Factors Associated with the Development of Peanut Allergy in Childhood | NEJM
ピーナッツアレルギーの家族歴およびアトピー以外の危険因子について調べた論文です。
13,971 人の就学前児童を対象とした、地域で規定したコホート研究である「エイボン州における親と子の経時的研究(Avon Longitudinal Study of Parents and Children)」のデータを用いました。
ピーナッツアレルギー歴のある就学前児童と二重盲検で行ったピーナッツアレルギーテストに反応したサブグループを確認し、全コホートに関するデータを前向きに収集した後、ピーナッツに反応する小児の親、および 2 つの対照群の親とを問診することで詳細な情報を後ろ向きに収集しました。
その結果、49 人の小児でピーナッツアレルギーの既往がありました。ピーナッツ投与試験を行った 36 人中 23 人でピーナッツアレルギーが確認されました。

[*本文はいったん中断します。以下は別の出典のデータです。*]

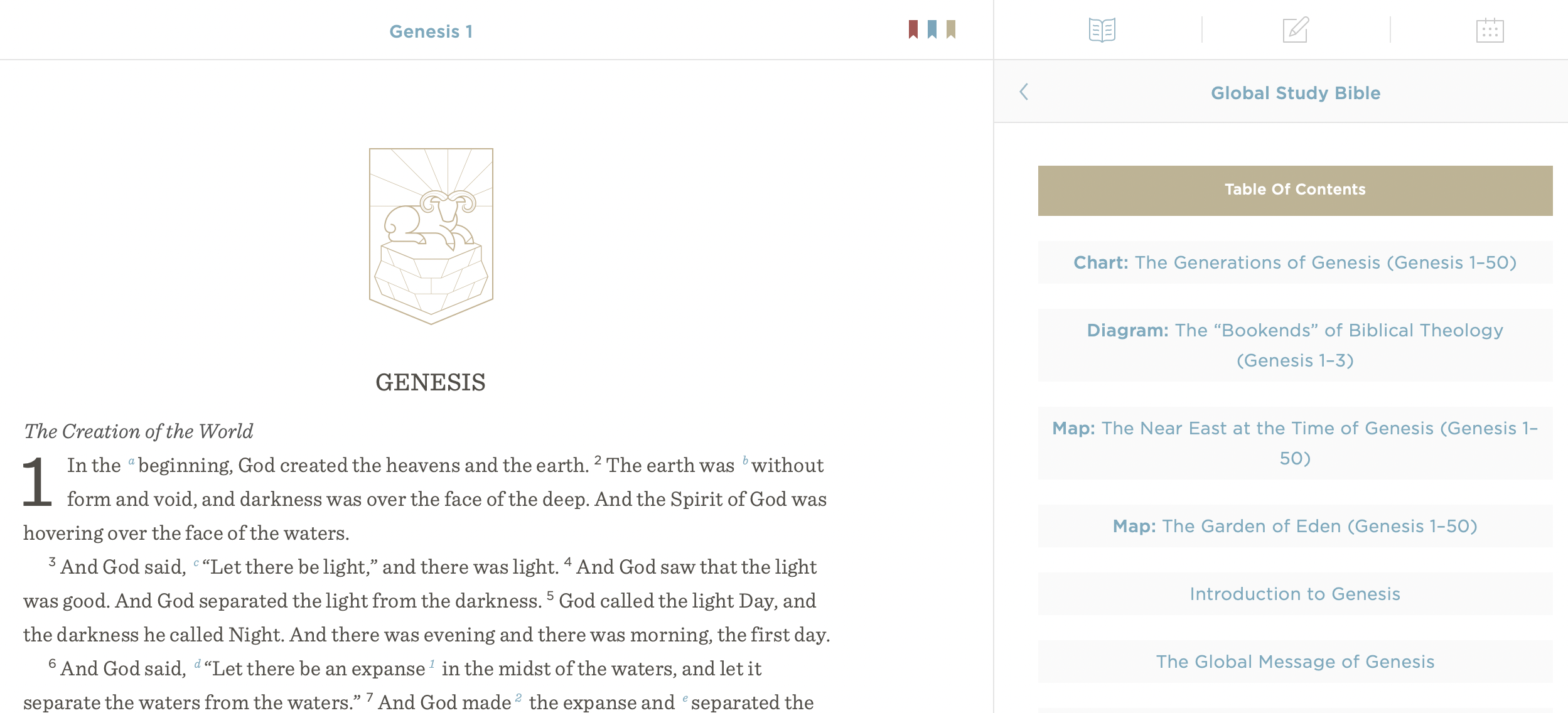Open The Global Message of Genesis

pyautogui.click(x=1295, y=662)
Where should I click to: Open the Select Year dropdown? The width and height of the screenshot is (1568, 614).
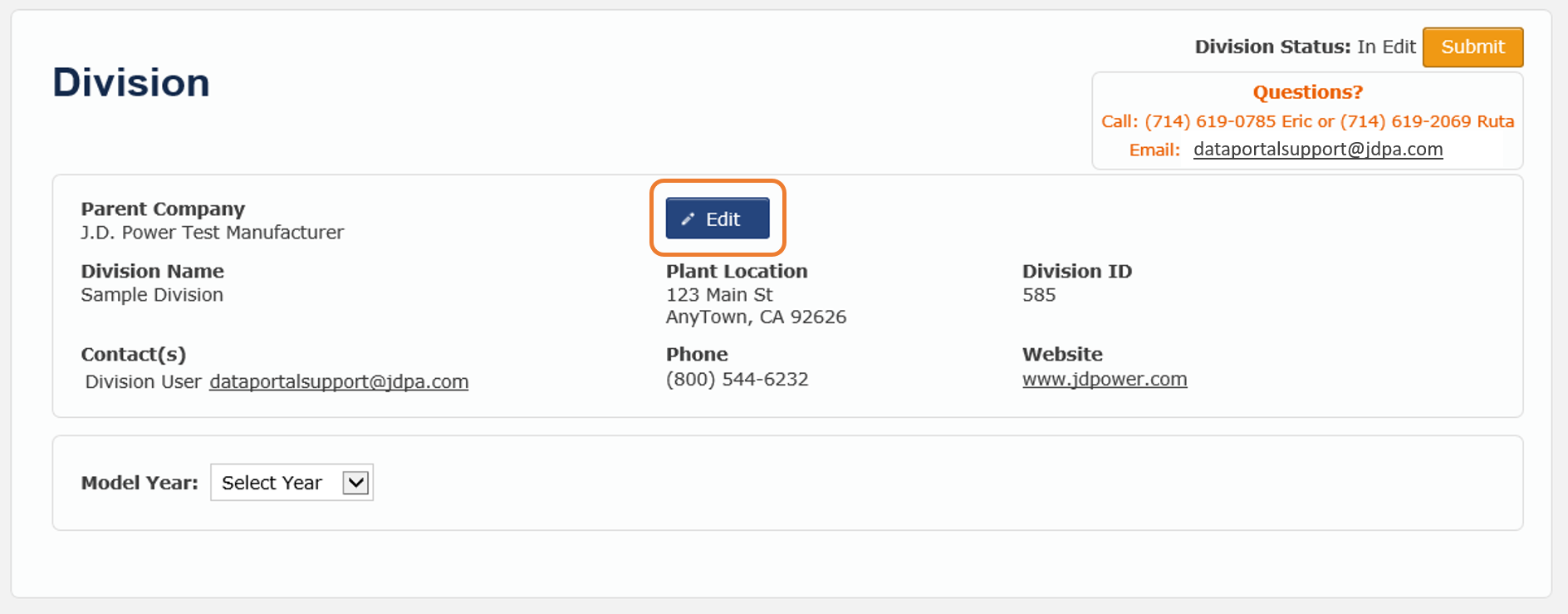(291, 483)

母親の食事による出生前感作の証拠は認められず、臍帯血にピーナッツ特異的 IgE は検出されませんでした。
ピーナッツアレルギーは、豆乳または豆乳製品の摂取(オッズ比 2.6;95%信頼区間 1.3~5.2)、関節と皮膚の皺での発疹(オッズ比 2.6;95%信頼区間 1.4~5.0)、毛細管出血と痂皮形成を伴う発疹(オッズ比 5.2;95%信頼区間 2.7~10.2)と独立して関連していました。
問診データの分析では、ピーナッツアレルギーとピーナッツオイルを含む皮膚用製剤の使用との間に、有意な独立した関係が認められました(オッズ比 6.8;95%信頼区間 1.4~32.9)。
以上から、小児におけるピーナッツ蛋白質への感作は炎症を起した皮膚にピーナッツオイルを塗布したことにより生じる可能性があることが分かりました(大豆蛋白質との関連は共通のエピトープを介した交差感作により生じているのかもしれません)。